=== EXERCISE DATA ===
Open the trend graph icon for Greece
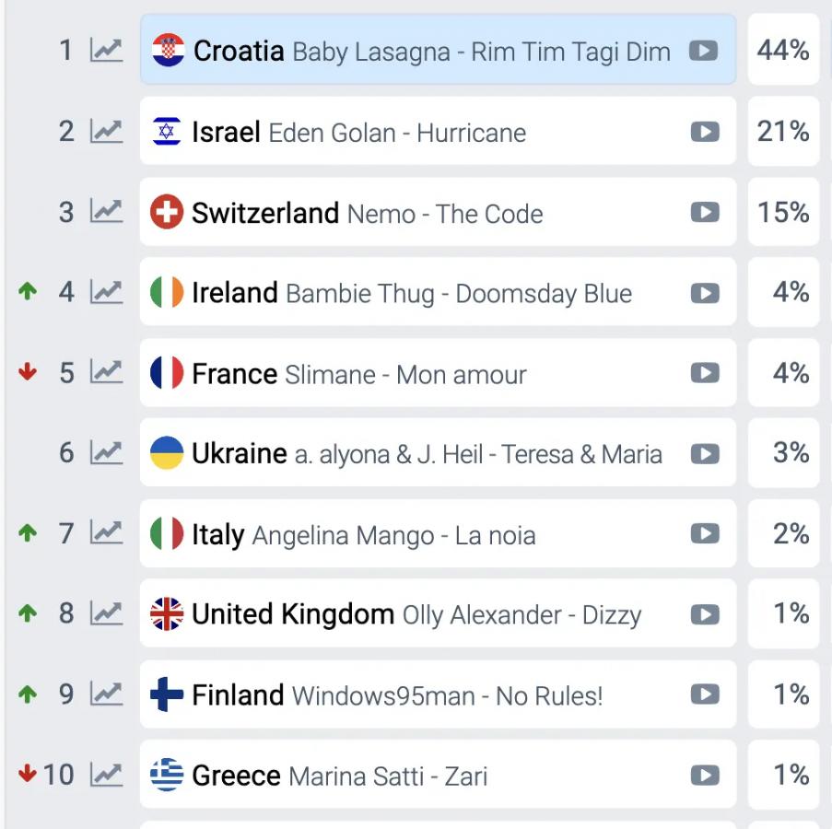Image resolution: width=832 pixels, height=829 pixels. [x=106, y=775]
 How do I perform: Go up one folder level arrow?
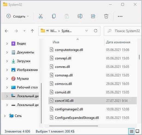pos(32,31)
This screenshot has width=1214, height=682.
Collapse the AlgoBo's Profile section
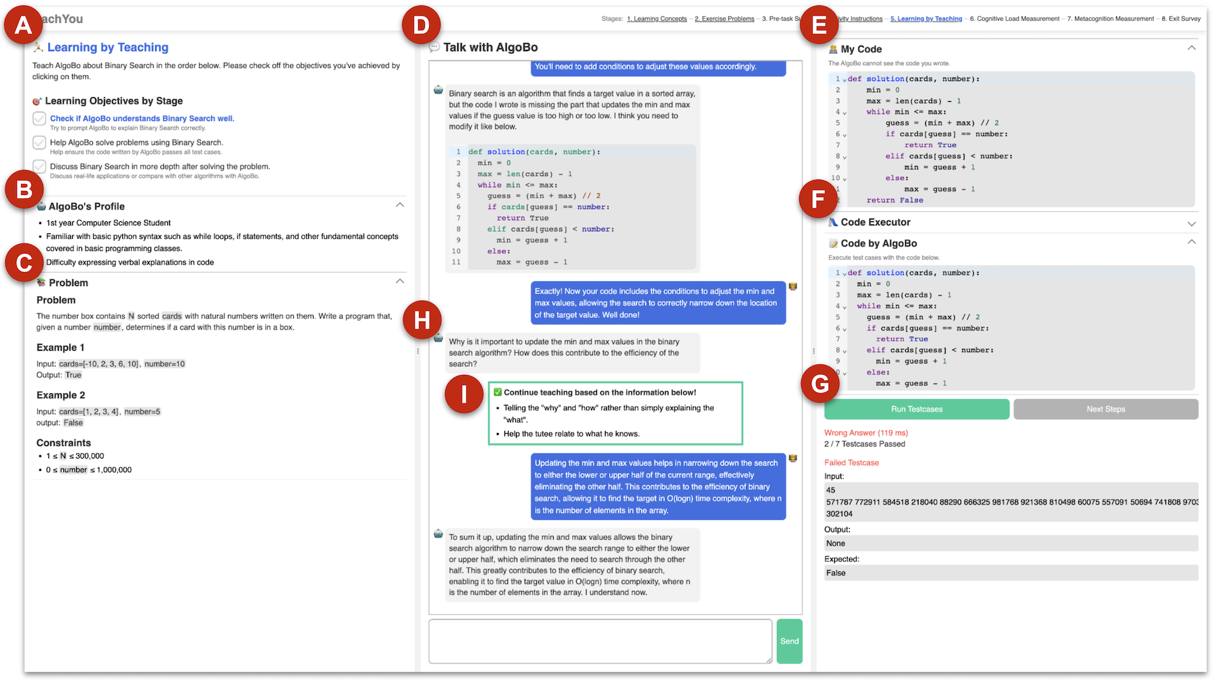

=== ASSIGNMENT ===
Retype the records in full. Do not carry over the images.

=== RESPONSE BELOW ===
Open the trend graph icon for Greece
Image resolution: width=832 pixels, height=829 pixels. [x=106, y=775]
 How do I perform: Go up one folder level arrow?
pos(32,31)
This screenshot has width=1214, height=682.
Collapse the AlgoBo's Profile section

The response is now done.